Azure Synapse is a cloud-based analytics service that combines the technologies required for data integration, data warehousing, and big data analytics. Users can query and perform analytics on data using resources organized in both serverless and dedicated SQL pools.
Hevo integrates with dedicated SQL pools, which are SQL data warehouses in Azure Synapse Analytics. You must provision the dedicated SQL pool from within a Synapse workspace. A Synapse workspace helps to securely collaborate between your Azure resources, which are logically grouped together in a container called resource group.
If you are new to Azure Synapse Analytics and need assistance with setting up an instance, refer to these sections:
The following image illustrates the key steps that you need to complete to configure Azure Synapse Analytics as a Destination in Hevo:
Prerequisites
-
An Azure account with an active subscription for which billing is enabled exists.
-
A user in your subscription with the Contributor role in Azure RBAC exists, to create the required Synapse resources.
-
The connection settings for the Azure Synapse Analytics data warehouse are available.
-
You are assigned the Team Collaborator, or any administrator role except the Billing Administrator role in Hevo to create the Destination.
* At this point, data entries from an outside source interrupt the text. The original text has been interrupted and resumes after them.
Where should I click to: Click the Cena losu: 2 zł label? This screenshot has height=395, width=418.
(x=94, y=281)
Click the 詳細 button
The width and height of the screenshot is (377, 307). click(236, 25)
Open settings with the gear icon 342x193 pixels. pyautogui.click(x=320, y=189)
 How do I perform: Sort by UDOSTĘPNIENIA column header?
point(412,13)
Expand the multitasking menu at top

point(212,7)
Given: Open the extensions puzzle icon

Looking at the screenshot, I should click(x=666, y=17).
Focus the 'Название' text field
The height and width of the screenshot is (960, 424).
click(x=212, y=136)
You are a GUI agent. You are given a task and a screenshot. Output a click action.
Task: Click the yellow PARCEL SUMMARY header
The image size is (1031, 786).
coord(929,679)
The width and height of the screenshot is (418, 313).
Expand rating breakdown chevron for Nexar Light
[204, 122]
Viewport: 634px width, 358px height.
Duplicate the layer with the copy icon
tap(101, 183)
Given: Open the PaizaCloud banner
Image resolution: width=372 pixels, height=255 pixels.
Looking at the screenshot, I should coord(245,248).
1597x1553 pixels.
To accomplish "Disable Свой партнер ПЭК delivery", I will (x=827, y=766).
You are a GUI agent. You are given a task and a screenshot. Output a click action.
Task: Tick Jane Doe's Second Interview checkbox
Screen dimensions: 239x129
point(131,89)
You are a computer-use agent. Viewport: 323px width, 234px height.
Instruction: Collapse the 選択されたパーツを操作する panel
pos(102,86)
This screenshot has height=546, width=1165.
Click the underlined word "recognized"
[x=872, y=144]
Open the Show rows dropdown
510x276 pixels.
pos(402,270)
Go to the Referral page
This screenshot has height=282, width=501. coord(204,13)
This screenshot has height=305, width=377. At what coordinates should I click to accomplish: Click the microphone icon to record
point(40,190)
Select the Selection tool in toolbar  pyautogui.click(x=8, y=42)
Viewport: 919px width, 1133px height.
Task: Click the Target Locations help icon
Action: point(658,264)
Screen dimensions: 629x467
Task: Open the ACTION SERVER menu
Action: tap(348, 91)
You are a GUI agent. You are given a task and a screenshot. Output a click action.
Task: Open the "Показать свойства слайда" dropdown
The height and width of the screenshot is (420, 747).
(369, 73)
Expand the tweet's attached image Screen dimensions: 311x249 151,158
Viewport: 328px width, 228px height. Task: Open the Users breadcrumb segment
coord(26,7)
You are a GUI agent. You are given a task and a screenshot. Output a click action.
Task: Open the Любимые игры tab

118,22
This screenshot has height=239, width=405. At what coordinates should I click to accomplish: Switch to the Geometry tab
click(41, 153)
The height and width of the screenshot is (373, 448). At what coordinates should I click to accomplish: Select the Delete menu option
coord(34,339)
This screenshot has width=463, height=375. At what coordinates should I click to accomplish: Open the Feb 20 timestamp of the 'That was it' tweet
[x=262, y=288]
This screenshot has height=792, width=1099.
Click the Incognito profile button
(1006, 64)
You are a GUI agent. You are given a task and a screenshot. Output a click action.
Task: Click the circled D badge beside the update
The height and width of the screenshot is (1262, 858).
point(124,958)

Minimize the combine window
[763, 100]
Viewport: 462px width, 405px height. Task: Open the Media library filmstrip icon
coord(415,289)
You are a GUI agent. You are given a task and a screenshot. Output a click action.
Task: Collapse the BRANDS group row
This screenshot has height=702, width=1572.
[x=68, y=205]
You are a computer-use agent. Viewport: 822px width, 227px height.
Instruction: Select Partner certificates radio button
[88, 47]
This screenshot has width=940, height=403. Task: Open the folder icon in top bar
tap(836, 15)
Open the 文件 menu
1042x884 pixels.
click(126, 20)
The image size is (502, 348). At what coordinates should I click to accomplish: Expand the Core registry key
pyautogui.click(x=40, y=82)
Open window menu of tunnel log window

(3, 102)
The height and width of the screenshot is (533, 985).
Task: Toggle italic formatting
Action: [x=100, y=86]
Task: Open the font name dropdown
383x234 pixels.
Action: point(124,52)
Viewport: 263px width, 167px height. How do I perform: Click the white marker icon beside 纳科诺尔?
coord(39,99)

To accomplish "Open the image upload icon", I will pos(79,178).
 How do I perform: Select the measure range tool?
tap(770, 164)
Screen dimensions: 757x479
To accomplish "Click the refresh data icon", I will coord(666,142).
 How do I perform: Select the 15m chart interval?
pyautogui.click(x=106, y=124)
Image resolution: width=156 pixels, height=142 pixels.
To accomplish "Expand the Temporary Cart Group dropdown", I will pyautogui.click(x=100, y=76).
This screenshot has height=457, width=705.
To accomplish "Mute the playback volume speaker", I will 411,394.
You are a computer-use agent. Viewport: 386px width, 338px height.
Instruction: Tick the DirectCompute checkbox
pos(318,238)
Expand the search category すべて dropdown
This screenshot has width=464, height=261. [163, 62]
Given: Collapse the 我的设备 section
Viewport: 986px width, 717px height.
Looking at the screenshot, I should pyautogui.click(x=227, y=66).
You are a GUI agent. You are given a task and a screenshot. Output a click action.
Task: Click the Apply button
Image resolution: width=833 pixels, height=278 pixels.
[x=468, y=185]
Set up Azure Synapse Analytics Instance (Optional)
You need an Azure portal account to set up the Azure Synapse Analytics instance. Once you have an account, you need to create a Synapse workspace.
1. Access the Azure portal in one of the following ways
-
Sign in to an existing Azure account:
-
Navigate to azure.microsoft.com and click Sign in.
-
Specify the email address that has access to the Azure portal.
-
Specify your password and click Sign in.
-
-
Sign up for an Azure free trial, which credits $200 and is valid for 30-days.
Note: A free trial allows you to access Azure services, such as Azure Active Directory (Azure AD) and Synapse Analytics. If you decide to continue using the Azure services, you can move to a pay as you go model.
-
Navigate to azure.microsoft.com and click Start free.
-
In the Sign in dialog, do one of the following:
-
Log in using an existing Microsoft account, a phone number, or a Skype account.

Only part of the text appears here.